Exercise instructions: Write out the whole listing. Leave out nothing.

⁂

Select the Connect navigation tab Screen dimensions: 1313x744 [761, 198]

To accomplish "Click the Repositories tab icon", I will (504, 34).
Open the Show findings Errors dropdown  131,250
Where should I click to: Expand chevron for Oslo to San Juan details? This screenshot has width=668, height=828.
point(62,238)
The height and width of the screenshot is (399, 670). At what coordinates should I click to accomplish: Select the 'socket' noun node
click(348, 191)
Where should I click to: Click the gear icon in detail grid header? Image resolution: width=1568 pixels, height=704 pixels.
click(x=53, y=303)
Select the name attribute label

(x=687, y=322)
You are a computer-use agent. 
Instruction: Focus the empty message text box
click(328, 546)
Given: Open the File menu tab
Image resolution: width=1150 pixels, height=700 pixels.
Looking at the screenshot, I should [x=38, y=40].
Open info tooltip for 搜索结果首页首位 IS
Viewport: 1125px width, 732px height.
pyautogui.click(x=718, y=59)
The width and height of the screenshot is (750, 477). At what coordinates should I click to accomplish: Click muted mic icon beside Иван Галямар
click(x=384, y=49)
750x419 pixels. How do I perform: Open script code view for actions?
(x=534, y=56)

⁂

Exercise output:
Select the Connect navigation tab Screen dimensions: 1313x744 [761, 198]

To accomplish "Click the Repositories tab icon", I will (504, 34).
Open the Show findings Errors dropdown  131,250
Where should I click to: Expand chevron for Oslo to San Juan details? This screenshot has width=668, height=828.
point(62,238)
The height and width of the screenshot is (399, 670). At what coordinates should I click to accomplish: Select the 'socket' noun node
click(348, 191)
Where should I click to: Click the gear icon in detail grid header? Image resolution: width=1568 pixels, height=704 pixels.
click(x=53, y=303)
Select the name attribute label

(x=687, y=322)
You are a computer-use agent. 
Instruction: Focus the empty message text box
click(328, 546)
Given: Open the File menu tab
Image resolution: width=1150 pixels, height=700 pixels.
Looking at the screenshot, I should [x=38, y=40].
Open info tooltip for 搜索结果首页首位 IS
Viewport: 1125px width, 732px height.
pyautogui.click(x=718, y=59)
The width and height of the screenshot is (750, 477). At what coordinates should I click to accomplish: Click muted mic icon beside Иван Галямар
click(x=384, y=49)
750x419 pixels. How do I perform: Open script code view for actions?
(x=534, y=56)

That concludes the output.